2 Replies Latest reply: Jul 16, 2007 8:16 AM by 807605 RSS

    Reading worddoc file

    807605
      Hi..

      i am reading a worddoc of 3000 pages(17MB file) using poi 3, its giving me the below exception.plz help me


      Exception in thread "main" java.lang.OutOfMemoryError: Java heap space

      below is th code
      /**
      */

      public final static Reader getDOCContent(final File f) {
           Reader reader = null;
           FileInputStream fis = null;

           
      try {
      fis = new FileInputStream(f);
      WordExtractor we = new WordExtractor(fis);
      String contents= we.getText();
      reader = new StringReader(contents);
      }
      catch (FileNotFoundException e) {
      System.out.println(" file not found exception in doc" + e.getClass());
      e.printStackTrace();
      }
      catch (Exception e) {
      System.out.println("exception in doc " + e.getClass());
      e.printStackTrace();
      }
      finally {
      if (fis != null) {
      try {
      fis.close();
      }
      catch (IOException e1) {
      System.out.println(" io exception in doc" + e1.getClass());
      e1.printStackTrace();
      }
      }
      }
           return reader;
           }
        • 1. Re: Reading worddoc file
          800282
          Hi..

          i am reading a worddoc of 3000 pages(17MB file)
          using poi 3, its giving me the below exception.plz
          help me
          OMG. I can't imagine MS-Word can open such a file itself without going flat on it's ass!
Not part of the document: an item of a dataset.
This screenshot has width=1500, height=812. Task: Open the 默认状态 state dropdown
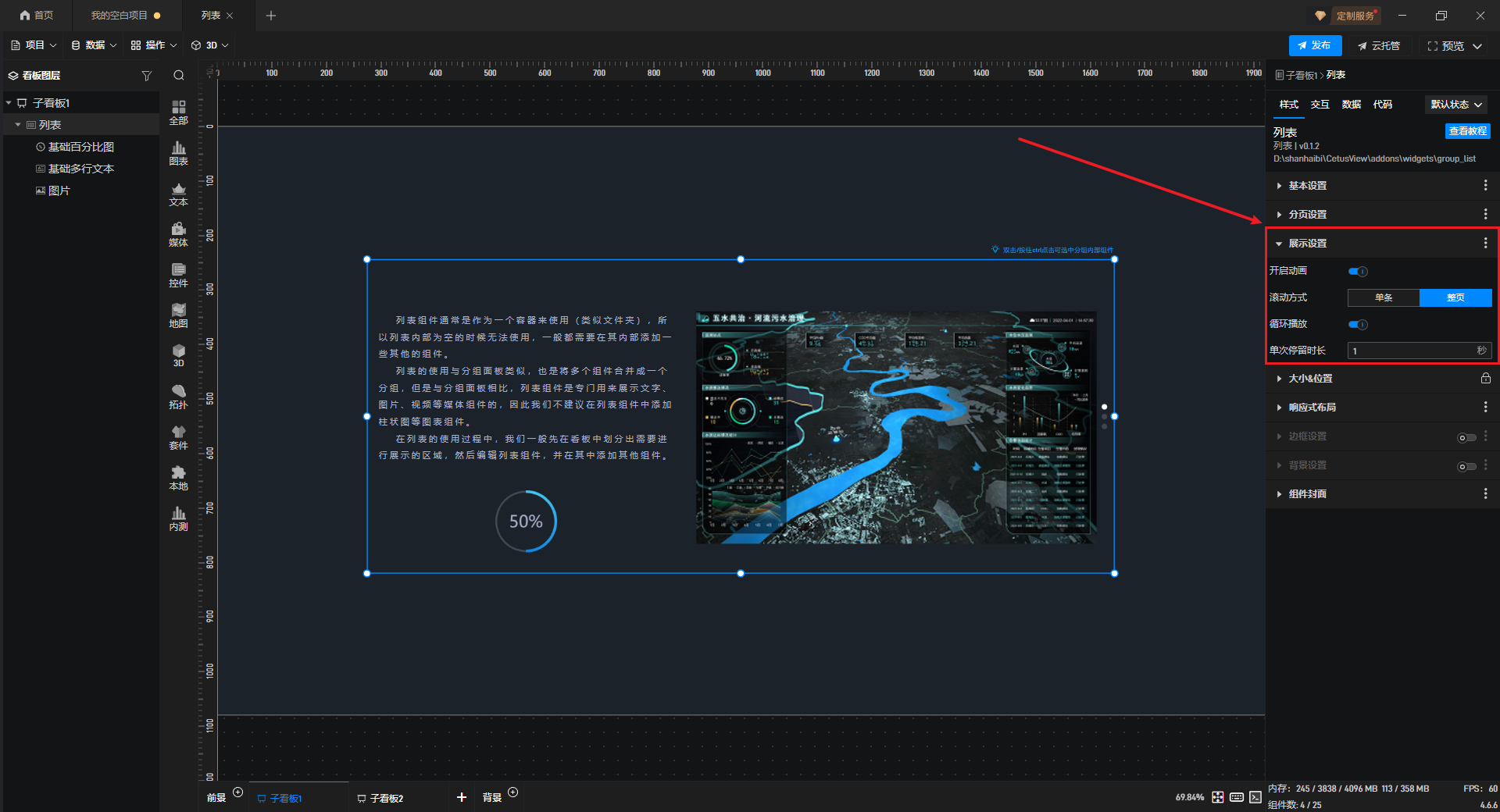[1456, 105]
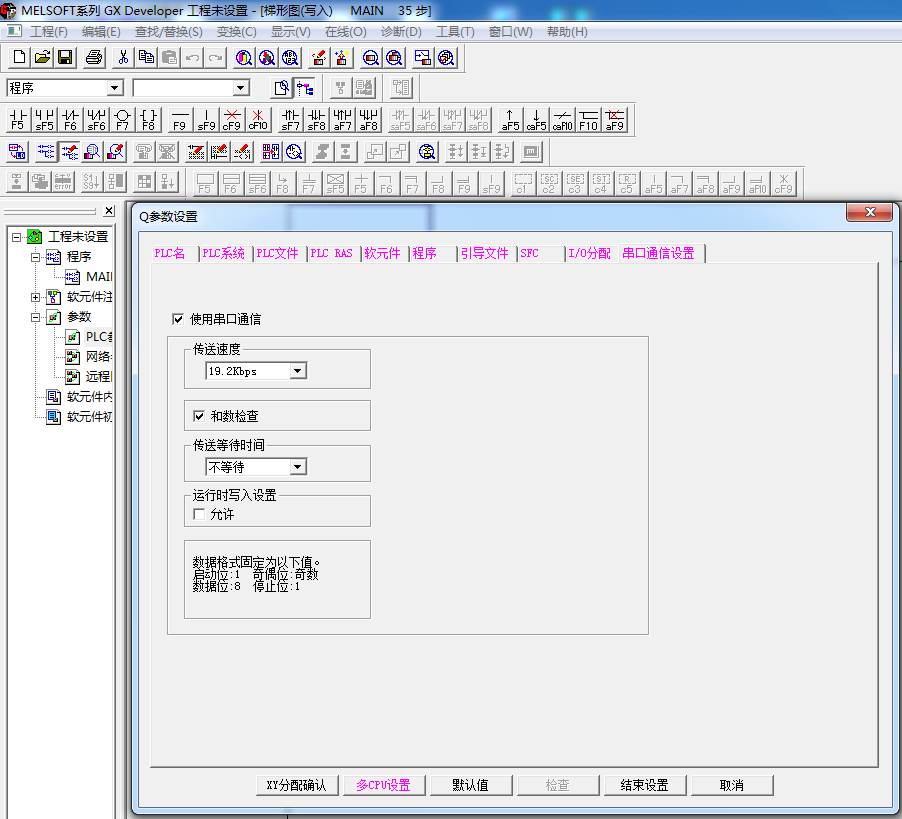This screenshot has height=819, width=902.
Task: Toggle the 和数检查 checkbox
Action: (x=199, y=415)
          Exception in thread "main"
          java.lang.OutOfMemoryError: Java heap space
          - increase your heap (hint: Google);
          and/or
          - post a message to the Jakarta-POI mail list.
          • 2. Re: Reading worddoc file
            807605
            Hi...

            programming is reading upto 1800 pages after this its giving this exception..

            i am writing a desktop search program using lucene, so it should read all the content from a file, what ever may be its size...